======== Working data

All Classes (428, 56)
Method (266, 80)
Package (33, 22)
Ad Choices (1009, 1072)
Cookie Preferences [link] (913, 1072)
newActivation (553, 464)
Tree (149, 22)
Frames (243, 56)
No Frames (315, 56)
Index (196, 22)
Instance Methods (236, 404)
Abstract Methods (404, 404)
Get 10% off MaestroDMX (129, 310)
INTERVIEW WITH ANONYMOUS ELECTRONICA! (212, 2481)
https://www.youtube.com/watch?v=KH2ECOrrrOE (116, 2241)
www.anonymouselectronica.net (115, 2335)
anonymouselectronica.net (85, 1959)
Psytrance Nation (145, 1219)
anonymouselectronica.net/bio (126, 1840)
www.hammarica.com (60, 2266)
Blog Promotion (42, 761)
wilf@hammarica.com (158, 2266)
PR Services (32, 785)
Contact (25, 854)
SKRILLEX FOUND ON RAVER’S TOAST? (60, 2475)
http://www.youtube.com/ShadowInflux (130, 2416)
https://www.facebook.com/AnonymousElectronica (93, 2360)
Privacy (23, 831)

================

_Task details_
Answer with one number, namely how many lines in the records contain the string "https".

_Output for this task_
2